■ **Supplied text**:
'''
The following is an edited transcript of a video made available by TLG Acquisition One Corp. and Electriq Power, Inc. on November 14, 2022 on their respective websites.
Mike Lawrie: Hello everyone. Thank you for taking some time with us today. I am Mike Lawrie, the Chief Executive Officer of TLG Acquisition One Corp. And we’re really excited to be able to discuss our planned merger with Electriq Power. Electriq has a huge opportunity to grow into a large addressable market that has recently been helped by legislation, particularly the Inflation, Reduction Act. The company has an end to end comprehensive differentiated solution for the residential energy storage marketplace. Now, we believe that this opportunity is attractive for investors and if you could turn the page, we have an exceptional management team with great experience that will execute the business plan and drive value creation as we move forward. And with that, it’s my pleasure to introduce the Chief Executive Officer of Electriq Power, Frank Magnotti. Frank, please.
'''
■ **Set exercise**: Condense the paragraph of the transcript that begins "Mike Lawrie: Hello everyone." into a short bulleted list, keeping its main facts. The entries that follow have no connection to the transcript.

■ **Data lines**:
'''
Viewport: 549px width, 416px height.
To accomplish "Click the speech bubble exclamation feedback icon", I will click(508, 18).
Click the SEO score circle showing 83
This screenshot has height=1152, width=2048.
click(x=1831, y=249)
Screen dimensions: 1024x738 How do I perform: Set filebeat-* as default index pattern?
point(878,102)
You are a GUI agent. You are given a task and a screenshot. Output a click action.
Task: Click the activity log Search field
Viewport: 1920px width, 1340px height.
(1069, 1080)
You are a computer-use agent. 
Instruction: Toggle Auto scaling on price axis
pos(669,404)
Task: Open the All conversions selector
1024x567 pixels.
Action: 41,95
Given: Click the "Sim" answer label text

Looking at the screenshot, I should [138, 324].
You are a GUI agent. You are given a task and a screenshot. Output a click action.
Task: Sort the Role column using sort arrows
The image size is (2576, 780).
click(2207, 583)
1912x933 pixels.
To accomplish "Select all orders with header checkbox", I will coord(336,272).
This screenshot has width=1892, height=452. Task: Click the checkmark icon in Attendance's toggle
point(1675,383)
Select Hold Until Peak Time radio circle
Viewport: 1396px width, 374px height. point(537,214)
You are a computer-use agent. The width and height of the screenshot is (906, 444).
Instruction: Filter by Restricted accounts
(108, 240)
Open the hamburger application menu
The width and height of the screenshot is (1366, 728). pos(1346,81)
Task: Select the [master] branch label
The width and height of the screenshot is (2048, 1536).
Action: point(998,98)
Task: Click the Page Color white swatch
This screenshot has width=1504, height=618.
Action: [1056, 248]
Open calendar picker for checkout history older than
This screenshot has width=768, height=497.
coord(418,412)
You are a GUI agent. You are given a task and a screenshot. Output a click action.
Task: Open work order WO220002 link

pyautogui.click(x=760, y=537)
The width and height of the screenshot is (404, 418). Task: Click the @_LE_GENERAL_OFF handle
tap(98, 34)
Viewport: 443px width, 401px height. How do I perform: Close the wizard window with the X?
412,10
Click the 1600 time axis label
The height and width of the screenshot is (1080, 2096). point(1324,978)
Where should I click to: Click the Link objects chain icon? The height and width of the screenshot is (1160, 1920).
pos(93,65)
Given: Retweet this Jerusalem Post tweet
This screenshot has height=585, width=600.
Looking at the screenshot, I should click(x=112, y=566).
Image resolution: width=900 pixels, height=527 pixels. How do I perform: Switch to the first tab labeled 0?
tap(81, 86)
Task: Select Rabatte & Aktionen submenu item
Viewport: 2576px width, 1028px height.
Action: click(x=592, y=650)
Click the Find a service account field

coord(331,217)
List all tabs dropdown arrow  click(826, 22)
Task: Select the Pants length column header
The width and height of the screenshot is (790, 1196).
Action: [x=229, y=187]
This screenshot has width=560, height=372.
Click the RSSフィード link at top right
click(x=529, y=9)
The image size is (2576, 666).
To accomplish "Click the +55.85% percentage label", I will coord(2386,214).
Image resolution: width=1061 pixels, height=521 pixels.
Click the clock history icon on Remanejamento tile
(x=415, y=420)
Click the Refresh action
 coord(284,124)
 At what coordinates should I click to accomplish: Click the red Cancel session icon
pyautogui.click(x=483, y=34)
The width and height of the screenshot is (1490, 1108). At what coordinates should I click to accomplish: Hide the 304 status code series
'''
■ **Exercise response**:
- Mike Lawrie, CEO of TLG Acquisition One Corp., introduces a discussion of the planned merger with Electriq Power.
- Electriq has a large opportunity to grow into an addressable market that recent legislation has helped.
- Electriq offers an end-to-end, comprehensive, differentiated solution for the residential energy storage market.
- Lawrie believes the opportunity is attractive for investors and says an experienced management team will carry out the business plan and drive value creation.
- He hands over to Frank Magnotti, CEO of Electriq Power.